After a literate and entertaining roll (A Room With a View, Howards End, The Remains of the Day), the team of producer Ismail Merchant, director James Ivory and writer Ruth Prawer Jhabvala drops the ball with this droopy, snail-paced prigs-in-wigs movie. It doesn't help that Nick Nolte is such a lox as Thomas Jefferson. Jhabvala's script, her first period film not based on a book, catches the third-president-to-be during the time he served as minister to France (1784 to 1789) and soaked up the culture and the high life while revolution threatened to bring it all crashing down. Though the team does its customarily sterling job in capturing the opulent detail, the characters stubbornly refuse to come to life.

Nolte seems to think that playing an introspective man means impersonating a wax dummy. His debates with French intellectuals about slavery — Jefferson had more than 100 slaves at home in Monticello — produce no heat. Neither, crushingly, do his romantic entanglements. Jefferson's flirtation with the married painter and musician Maria Cosway (Greta Scacchi) is more in his head than in his heart, despite his flowery letters to the lady. Even the hints about mutual incestuous longings between the widowed Jefferson and his eldest daughter, Patsy (Gwyneth Paltrow), are oddly muted.

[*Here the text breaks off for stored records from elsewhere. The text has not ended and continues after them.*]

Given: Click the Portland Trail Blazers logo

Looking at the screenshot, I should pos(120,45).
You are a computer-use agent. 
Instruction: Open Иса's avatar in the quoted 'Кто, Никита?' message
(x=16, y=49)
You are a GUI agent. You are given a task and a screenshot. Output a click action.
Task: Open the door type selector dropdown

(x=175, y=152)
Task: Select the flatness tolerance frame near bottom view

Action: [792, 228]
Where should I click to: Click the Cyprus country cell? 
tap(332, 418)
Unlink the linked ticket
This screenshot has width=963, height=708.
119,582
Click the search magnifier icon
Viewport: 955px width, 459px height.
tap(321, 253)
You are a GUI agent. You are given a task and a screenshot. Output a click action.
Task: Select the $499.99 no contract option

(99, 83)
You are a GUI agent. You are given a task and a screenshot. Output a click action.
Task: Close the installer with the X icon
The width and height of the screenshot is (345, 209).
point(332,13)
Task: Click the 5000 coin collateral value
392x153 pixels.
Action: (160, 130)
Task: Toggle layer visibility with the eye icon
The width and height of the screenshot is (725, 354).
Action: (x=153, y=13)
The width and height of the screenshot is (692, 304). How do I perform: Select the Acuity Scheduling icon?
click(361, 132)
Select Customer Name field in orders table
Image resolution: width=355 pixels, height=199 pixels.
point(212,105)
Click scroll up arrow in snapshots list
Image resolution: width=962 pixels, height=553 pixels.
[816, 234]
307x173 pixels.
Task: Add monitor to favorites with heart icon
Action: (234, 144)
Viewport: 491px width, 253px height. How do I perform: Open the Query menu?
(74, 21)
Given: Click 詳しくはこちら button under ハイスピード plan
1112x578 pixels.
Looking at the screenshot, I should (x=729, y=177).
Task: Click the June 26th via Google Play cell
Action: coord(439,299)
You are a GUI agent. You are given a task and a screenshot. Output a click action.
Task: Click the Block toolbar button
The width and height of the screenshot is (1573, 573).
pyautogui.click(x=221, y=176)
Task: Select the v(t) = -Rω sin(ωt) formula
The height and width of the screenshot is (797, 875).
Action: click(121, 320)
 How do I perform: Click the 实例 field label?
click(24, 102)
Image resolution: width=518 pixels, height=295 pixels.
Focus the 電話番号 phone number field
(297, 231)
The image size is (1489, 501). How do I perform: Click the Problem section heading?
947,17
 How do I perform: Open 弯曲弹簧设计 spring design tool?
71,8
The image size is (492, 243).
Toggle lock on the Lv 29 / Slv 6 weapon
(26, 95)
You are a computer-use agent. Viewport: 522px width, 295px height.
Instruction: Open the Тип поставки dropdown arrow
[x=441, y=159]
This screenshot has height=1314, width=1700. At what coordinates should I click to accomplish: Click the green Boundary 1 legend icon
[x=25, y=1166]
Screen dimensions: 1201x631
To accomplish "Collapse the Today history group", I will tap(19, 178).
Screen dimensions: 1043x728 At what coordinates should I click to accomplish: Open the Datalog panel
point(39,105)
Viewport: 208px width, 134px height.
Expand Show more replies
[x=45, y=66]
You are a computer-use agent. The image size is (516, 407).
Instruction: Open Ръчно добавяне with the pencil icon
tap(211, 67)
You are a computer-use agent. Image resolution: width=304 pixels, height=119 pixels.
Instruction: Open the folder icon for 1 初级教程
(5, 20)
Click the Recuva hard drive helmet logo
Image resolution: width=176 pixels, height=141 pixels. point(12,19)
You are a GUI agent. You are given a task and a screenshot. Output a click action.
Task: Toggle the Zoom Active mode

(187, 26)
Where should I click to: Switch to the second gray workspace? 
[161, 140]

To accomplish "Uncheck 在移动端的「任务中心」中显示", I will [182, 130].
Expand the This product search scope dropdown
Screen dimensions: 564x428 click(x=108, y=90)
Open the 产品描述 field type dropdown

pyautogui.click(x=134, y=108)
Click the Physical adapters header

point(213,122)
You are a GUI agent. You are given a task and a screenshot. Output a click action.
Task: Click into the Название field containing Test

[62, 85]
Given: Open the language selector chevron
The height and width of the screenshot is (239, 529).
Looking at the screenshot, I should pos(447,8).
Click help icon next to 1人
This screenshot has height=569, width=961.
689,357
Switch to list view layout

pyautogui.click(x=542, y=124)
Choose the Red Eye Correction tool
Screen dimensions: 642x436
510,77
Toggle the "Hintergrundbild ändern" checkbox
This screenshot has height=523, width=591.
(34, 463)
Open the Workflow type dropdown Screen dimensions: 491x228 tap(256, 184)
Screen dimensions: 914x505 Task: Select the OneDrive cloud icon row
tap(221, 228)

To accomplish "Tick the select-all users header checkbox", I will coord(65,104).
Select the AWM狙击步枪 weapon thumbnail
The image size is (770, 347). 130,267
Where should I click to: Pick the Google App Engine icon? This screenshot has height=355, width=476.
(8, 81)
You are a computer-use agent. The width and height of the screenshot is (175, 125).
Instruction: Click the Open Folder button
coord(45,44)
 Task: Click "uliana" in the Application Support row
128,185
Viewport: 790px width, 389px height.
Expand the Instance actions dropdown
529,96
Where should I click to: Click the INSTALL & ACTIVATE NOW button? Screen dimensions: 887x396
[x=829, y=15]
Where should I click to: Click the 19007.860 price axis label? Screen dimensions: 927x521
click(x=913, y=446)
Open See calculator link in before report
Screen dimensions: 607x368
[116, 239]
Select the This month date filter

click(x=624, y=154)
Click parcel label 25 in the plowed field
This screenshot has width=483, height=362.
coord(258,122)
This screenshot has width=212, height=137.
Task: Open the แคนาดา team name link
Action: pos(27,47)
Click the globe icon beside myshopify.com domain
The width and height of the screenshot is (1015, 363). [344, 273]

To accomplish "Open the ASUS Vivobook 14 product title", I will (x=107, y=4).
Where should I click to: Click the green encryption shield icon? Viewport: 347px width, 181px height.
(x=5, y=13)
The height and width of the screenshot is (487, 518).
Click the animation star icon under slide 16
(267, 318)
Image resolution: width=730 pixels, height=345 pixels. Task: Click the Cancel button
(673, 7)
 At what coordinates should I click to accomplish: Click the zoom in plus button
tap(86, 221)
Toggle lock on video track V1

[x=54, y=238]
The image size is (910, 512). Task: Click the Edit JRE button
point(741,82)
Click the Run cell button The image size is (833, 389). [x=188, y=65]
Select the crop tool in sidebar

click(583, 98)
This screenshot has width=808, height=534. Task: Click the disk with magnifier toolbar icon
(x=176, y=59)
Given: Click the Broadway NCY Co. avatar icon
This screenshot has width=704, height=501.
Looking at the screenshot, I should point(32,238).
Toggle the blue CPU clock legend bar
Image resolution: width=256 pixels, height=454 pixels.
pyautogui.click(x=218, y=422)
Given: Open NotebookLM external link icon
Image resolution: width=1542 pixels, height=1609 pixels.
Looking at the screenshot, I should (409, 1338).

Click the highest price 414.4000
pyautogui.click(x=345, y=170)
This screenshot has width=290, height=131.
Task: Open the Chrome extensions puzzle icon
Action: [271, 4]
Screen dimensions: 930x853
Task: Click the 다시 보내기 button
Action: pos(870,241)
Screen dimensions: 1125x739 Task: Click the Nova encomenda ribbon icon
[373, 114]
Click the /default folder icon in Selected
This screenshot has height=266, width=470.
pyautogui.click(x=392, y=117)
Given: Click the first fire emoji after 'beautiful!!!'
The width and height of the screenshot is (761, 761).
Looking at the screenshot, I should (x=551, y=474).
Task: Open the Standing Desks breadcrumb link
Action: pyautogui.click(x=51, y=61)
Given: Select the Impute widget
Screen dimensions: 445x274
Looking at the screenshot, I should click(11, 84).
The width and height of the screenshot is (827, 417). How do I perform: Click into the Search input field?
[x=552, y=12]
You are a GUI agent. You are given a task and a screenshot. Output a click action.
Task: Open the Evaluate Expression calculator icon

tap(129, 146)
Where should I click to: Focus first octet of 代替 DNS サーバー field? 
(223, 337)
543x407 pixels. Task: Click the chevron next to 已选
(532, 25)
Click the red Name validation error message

Thandie Newton gives the film's liveliest performance as Sally Hemings, the young slave some scholars believe carried on a secret affair with Jefferson and bore him seven children. The film buys into that hotly contested notion — it's the Merchant-Ivory-Jhabvala version of JFK — but shies away from showing Sally doing more than unbuckling Big Tom's shoe. The timid approach robs the film of passion and point. Jefferson in Paris catches a public figure with his pants down, and then can't bear to look.